Na het boren van een cilinder ter hoogte van de badkamervloer concludeert Duyts:
“- De vloer is gestort op een zandlaag zonder de benodigde voorzorgsmaatregelen zoals folie, isolatie en of werkvloer. Hierdoor is cementwater weggelopen en de onderste laag van het beton ontmengd.
  • De betonvloer is ongewapend.
  • De grond is onder de vloerconstructie weggezakt waardoor er ruimte tussen de grondslag is ontstaan.
  • Door de diverse lagen van afwerking bovenop de basisvloer is duidelijk dat de verzakking in de afgelopen jaren eerder is voorgekomen.
  • De bouwmuren van het pand in het voor- en achterhuis zijn voorzien van palen waardoor een zettingsverschil tussen de vloer welke is aangebracht op de grondslag en de onderheide bouwmuren goed zichtbaar is.
  • Van de eigenaar van de bovengelegen verdieping hebben wij geen klachten vernomen over zettingen in de vloer en of wanden.
Adviezen:
- Om het eventueel verder verzakken van de vloer te beperken adviseren wij u om de vloerconstructie te laten stabiliseren.
(…)
  • Indien het gewenst is een zettingsvrije vloer te realiseren, dan dient de aanwezige vloer vervangen te worden door een op palen gefundeerde vloer.
  • (…)”
2.7.
Per brief van 17 mei 2011 aan [gedaagden gezamenlijk] heeft [eisers gezamenlijk] melding gemaakt van problemen met de fundering van de woning en heeft hij [gedaagden gezamenlijk] aansprakelijk gesteld voor alle huidige en toekomstige schade als gevolg hiervan.
2.8.
Op 13 oktober 2011 heeft Wareco Ingenieurs een funderingsinspectierapport uitgebracht aan de VvE. Wareco concludeert op basis van door haar uitgevoerd onderzoek dat de fundering van de woonkameruitbouw in slechte staat verkeert.

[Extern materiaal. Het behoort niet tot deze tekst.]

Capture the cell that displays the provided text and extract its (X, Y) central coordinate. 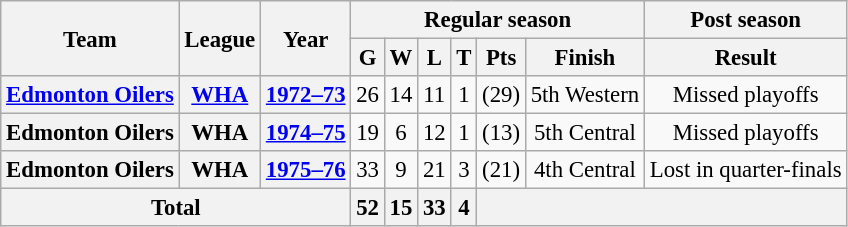
9 (400, 170)
Regular season (498, 20)
19 (368, 133)
Team (90, 38)
5th Western (584, 95)
15 (400, 208)
4th Central (584, 170)
14 (400, 95)
(13) (502, 133)
Lost in quarter-finals (745, 170)
26 (368, 95)
1975–76 (306, 170)
W (400, 58)
Post season (745, 20)
5th Central (584, 133)
Result (745, 58)
League (220, 38)
Finish (584, 58)
G (368, 58)
11 (434, 95)
T (464, 58)
Total (176, 208)
52 (368, 208)
Year (306, 38)
12 (434, 133)
(21) (502, 170)
L (434, 58)
3 (464, 170)
1974–75 (306, 133)
Pts (502, 58)
1972–73 (306, 95)
6 (400, 133)
21 (434, 170)
(29) (502, 95)
4 (464, 208)
Determine the (X, Y) coordinate at the center of the cell enclosing the given text.  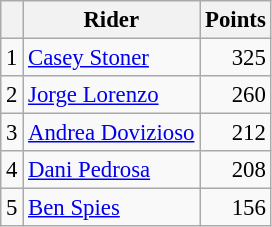
2 (12, 95)
Jorge Lorenzo (112, 95)
212 (236, 133)
Andrea Dovizioso (112, 133)
4 (12, 170)
260 (236, 95)
156 (236, 208)
Points (236, 20)
5 (12, 208)
208 (236, 170)
3 (12, 133)
Dani Pedrosa (112, 170)
1 (12, 58)
Ben Spies (112, 208)
Casey Stoner (112, 58)
325 (236, 58)
Rider (112, 20)
Capture the cell that displays the provided text and extract its (X, Y) central coordinate. 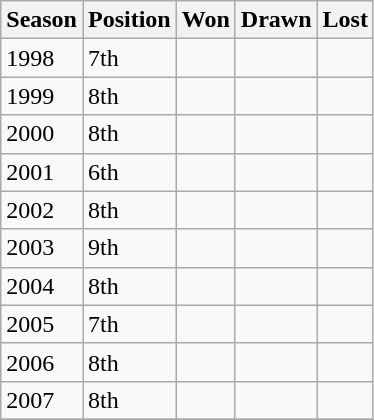
2005 (42, 324)
2006 (42, 362)
2004 (42, 286)
6th (129, 172)
1998 (42, 58)
2000 (42, 134)
2003 (42, 248)
2007 (42, 400)
Drawn (276, 20)
2001 (42, 172)
9th (129, 248)
Lost (345, 20)
Won (206, 20)
Season (42, 20)
1999 (42, 96)
2002 (42, 210)
Position (129, 20)
For the text-containing cell, return its midpoint in [X, Y] coordinate format. 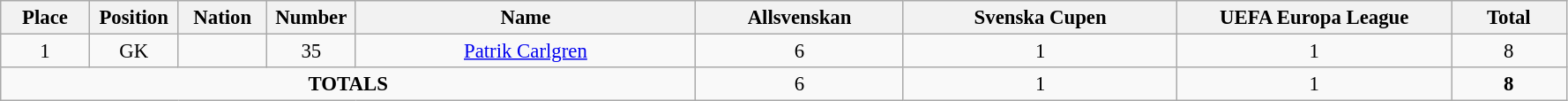
Name [526, 18]
Allsvenskan [800, 18]
35 [312, 51]
Svenska Cupen [1041, 18]
Patrik Carlgren [526, 51]
Nation [222, 18]
Total [1510, 18]
TOTALS [348, 84]
Place [46, 18]
Number [312, 18]
UEFA Europa League [1314, 18]
Position [134, 18]
GK [134, 51]
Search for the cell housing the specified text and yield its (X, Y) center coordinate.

Deze fundering wordt ingedeeld in klasse IV zoals gehanteerd door het Stadsdeel Binnenstad. De slaapkameraanbouw is gefundeerd op staal, welk funderingstype volgens Wareco in principe ongeschikt is voor de aanwezige bodemopbouw. Deze fundering wordt ingedeeld in klasse III. Voorts concludeert Wareco onder meer:
“Verwacht wordt evenwel dat de tot stand gekomen zakkingen en schade bij de slaapkameraanbouw deels het gevolg zijn van de zakkingen van de muur van de woonkameropbouw welke grenst aan de slaapkameraanbouw. Vooraf is niet aan te geven in hoeverre na het aanbrengen van een nieuwe fundering bij de woonkameraanbouw nog aanvullende zakkingen en schade tot stand zullen komen bij de slaapkameraanbouw. (…)”
2.9.
Per brief van 14 december 2011 heeft de gemeente Amsterdam, stadsdeel Centrum aan [eisers gezamenlijk] geschreven dat het rapport van Wareco door haar constructieafdeling is gecontroleerd. “De conclusie in het rapport kunnen wij goedkeuren. De fundering als een code III toe te kennen is naar ons inziens wel het maximum niveau, gezien de recente scheurvorming en de snelheid waarmee het pandgedeelte zakt ligt het niveau van de fundering dichter bij een code IV.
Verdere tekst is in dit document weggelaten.